* Task prompt: The listing below needs to be copied in full, exactly.
== Dataset entries
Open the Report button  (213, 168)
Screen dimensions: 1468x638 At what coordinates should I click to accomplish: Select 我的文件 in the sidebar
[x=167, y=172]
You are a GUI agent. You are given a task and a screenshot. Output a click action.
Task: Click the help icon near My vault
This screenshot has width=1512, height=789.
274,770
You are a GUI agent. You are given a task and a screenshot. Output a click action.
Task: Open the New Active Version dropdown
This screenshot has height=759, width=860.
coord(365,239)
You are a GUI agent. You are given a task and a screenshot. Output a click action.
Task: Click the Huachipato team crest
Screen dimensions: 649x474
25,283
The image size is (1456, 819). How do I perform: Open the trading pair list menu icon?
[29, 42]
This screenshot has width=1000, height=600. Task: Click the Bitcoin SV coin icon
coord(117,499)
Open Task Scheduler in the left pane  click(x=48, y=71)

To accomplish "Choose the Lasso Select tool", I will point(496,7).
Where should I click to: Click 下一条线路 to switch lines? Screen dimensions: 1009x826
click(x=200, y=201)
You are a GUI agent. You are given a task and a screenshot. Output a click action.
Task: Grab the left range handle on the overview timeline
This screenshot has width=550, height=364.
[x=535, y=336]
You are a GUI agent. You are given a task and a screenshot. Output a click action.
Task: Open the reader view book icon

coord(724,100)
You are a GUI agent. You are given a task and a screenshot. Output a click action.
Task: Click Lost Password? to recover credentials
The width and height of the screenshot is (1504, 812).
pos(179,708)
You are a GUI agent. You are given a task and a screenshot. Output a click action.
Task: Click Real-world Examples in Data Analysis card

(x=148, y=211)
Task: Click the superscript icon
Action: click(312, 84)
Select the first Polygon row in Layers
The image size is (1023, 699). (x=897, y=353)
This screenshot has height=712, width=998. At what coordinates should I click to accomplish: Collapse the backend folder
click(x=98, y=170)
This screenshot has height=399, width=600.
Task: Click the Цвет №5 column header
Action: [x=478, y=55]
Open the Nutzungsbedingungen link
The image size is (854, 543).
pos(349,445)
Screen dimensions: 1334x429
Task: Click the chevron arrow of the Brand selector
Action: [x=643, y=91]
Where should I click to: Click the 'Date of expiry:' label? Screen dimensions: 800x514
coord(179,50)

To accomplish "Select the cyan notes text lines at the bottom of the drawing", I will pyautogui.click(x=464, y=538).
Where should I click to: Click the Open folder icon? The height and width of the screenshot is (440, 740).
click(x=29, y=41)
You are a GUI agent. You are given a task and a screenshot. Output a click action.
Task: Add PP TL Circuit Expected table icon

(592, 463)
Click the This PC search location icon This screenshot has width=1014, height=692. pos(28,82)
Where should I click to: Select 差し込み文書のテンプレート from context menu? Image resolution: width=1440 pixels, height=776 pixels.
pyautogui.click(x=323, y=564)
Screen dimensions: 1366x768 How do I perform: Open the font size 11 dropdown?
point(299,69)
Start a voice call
====
* Solution for this problem:
Open the Report button  (213, 168)
Screen dimensions: 1468x638 At what coordinates should I click to accomplish: Select 我的文件 in the sidebar
[x=167, y=172]
You are a GUI agent. You are given a task and a screenshot. Output a click action.
Task: Click the help icon near My vault
This screenshot has width=1512, height=789.
274,770
You are a GUI agent. You are given a task and a screenshot. Output a click action.
Task: Open the New Active Version dropdown
This screenshot has height=759, width=860.
coord(365,239)
You are a GUI agent. You are given a task and a screenshot. Output a click action.
Task: Click the Huachipato team crest
Screen dimensions: 649x474
25,283
The image size is (1456, 819). How do I perform: Open the trading pair list menu icon?
[29, 42]
This screenshot has width=1000, height=600. Task: Click the Bitcoin SV coin icon
coord(117,499)
Open Task Scheduler in the left pane  click(x=48, y=71)

To accomplish "Choose the Lasso Select tool", I will point(496,7).
Where should I click to: Click 下一条线路 to switch lines? Screen dimensions: 1009x826
click(x=200, y=201)
You are a GUI agent. You are given a task and a screenshot. Output a click action.
Task: Grab the left range handle on the overview timeline
This screenshot has width=550, height=364.
[x=535, y=336]
You are a GUI agent. You are given a task and a screenshot. Output a click action.
Task: Open the reader view book icon

coord(724,100)
You are a GUI agent. You are given a task and a screenshot. Output a click action.
Task: Click Lost Password? to recover credentials
The width and height of the screenshot is (1504, 812).
pos(179,708)
You are a GUI agent. You are given a task and a screenshot. Output a click action.
Task: Click Real-world Examples in Data Analysis card

(x=148, y=211)
Task: Click the superscript icon
Action: click(312, 84)
Select the first Polygon row in Layers
The image size is (1023, 699). (x=897, y=353)
This screenshot has height=712, width=998. At what coordinates should I click to accomplish: Collapse the backend folder
click(x=98, y=170)
This screenshot has height=399, width=600.
Task: Click the Цвет №5 column header
Action: [x=478, y=55]
Open the Nutzungsbedingungen link
The image size is (854, 543).
pos(349,445)
Screen dimensions: 1334x429
Task: Click the chevron arrow of the Brand selector
Action: [x=643, y=91]
Where should I click to: Click the 'Date of expiry:' label? Screen dimensions: 800x514
coord(179,50)

To accomplish "Select the cyan notes text lines at the bottom of the drawing", I will pyautogui.click(x=464, y=538).
Where should I click to: Click the Open folder icon? The height and width of the screenshot is (440, 740).
click(x=29, y=41)
You are a GUI agent. You are given a task and a screenshot. Output a click action.
Task: Add PP TL Circuit Expected table icon

(592, 463)
Click the This PC search location icon This screenshot has width=1014, height=692. pos(28,82)
Where should I click to: Select 差し込み文書のテンプレート from context menu? Image resolution: width=1440 pixels, height=776 pixels.
pyautogui.click(x=323, y=564)
Screen dimensions: 1366x768 How do I perform: Open the font size 11 dropdown?
point(299,69)
Start a voice call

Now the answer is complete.